## Passage

Reproducibility of method on grouts with W/C=0.75 The repeatability of the method is illustrated in Fig. 7 which shows the variation in conductivity with time for the top (7 cm) and bottom (27 cm) pairs of electrodes, as observed in three distinct experiments with cement grouts G2, G3 and G4, all with W/C
of 0.75. The corresponding variations in the calculated stability index (Is) are illustrated in Fig. 8. As expected, the Is values for these grouts are higher than that observed for the W/C of 1 grout Previous example), but significant bleeding-segregation is still apparent during the first hour of consolidation. As may be seen from the consistency in the behaviour of the Is values, the repeatability of the measurement is quite satisfactory.
The coefficient of variations calculated from the conductivity data at each electrode pair over the entire duration of the measurement for the three grouts was less than 5%.
Application of method in grouts with varying W/C and with set retarding admixture As further test of the method, several other grouts were examined, typically, as function of W/C and in the presence of admixtures. The results for three grout mixtures G5, G6, and G7 (W/C = 1.0, 0.8, and 0.4) in the presence of a set-retarding admixture (0.1 % sodium gluconate) are presented in Fig. 9. The results again show variations in conductivity at the top and bottom electrode pairs; the corresponding stability index for these systems are illustrated in Fig. 10. In some of these systems, there appears to be rapid initial segregation, as indicated by significant differences in the first conductivity readings taken 15 minutes after mixing. As observed earlier with other grouts, the stability index is rather high initially and decreases with time in a way related to the W/C values.

## Task
Copy out the cement grout text from "The coefficient of" up to and including "less than 5%.". None of the material is needed here.

## Recorded information
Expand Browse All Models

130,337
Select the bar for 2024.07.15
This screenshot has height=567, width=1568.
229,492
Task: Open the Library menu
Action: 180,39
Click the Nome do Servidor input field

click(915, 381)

## Result
The coefficient of variations calculated from the conductivity data at each electrode pair over the entire duration of the measurement for the three grouts was less than 5%.